## Work instructions
For every entry that follows, return the words exactly and omit any picture.

<<<<

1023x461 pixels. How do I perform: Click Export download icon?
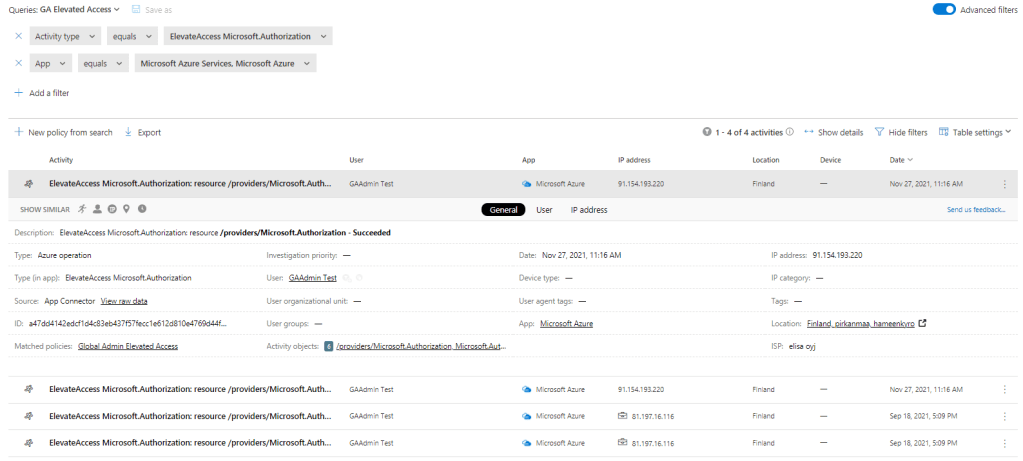pos(129,132)
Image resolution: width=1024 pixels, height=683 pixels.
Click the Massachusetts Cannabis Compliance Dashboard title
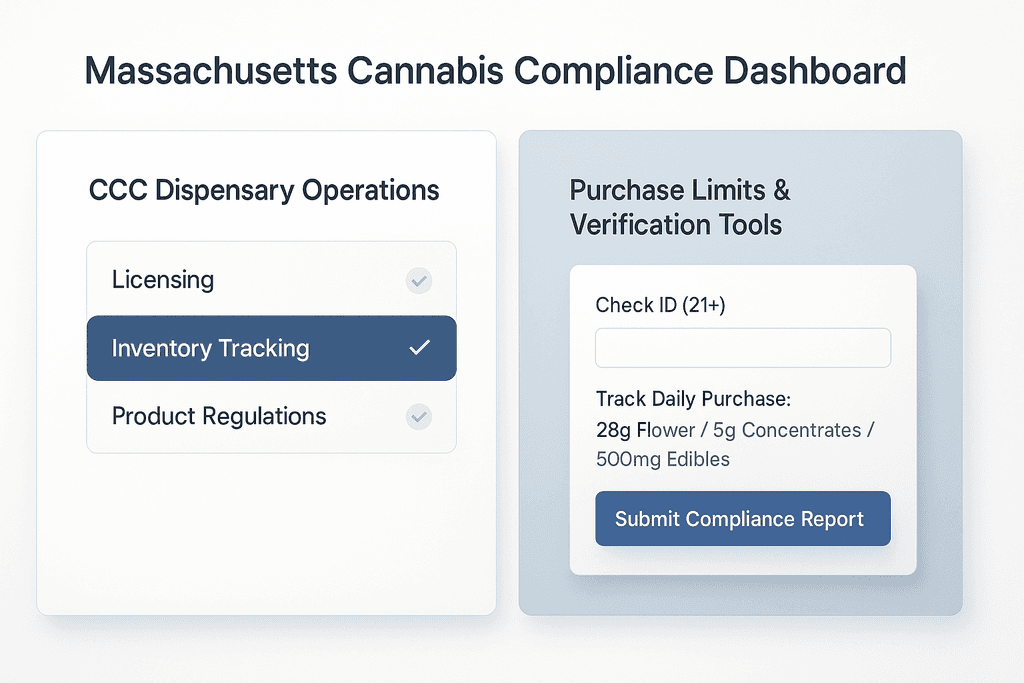pos(495,72)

>>>>

## Your solution
1023x461 pixels. How do I perform: Click Export download icon?
pos(129,132)
Image resolution: width=1024 pixels, height=683 pixels.
Click the Massachusetts Cannabis Compliance Dashboard title
pos(495,72)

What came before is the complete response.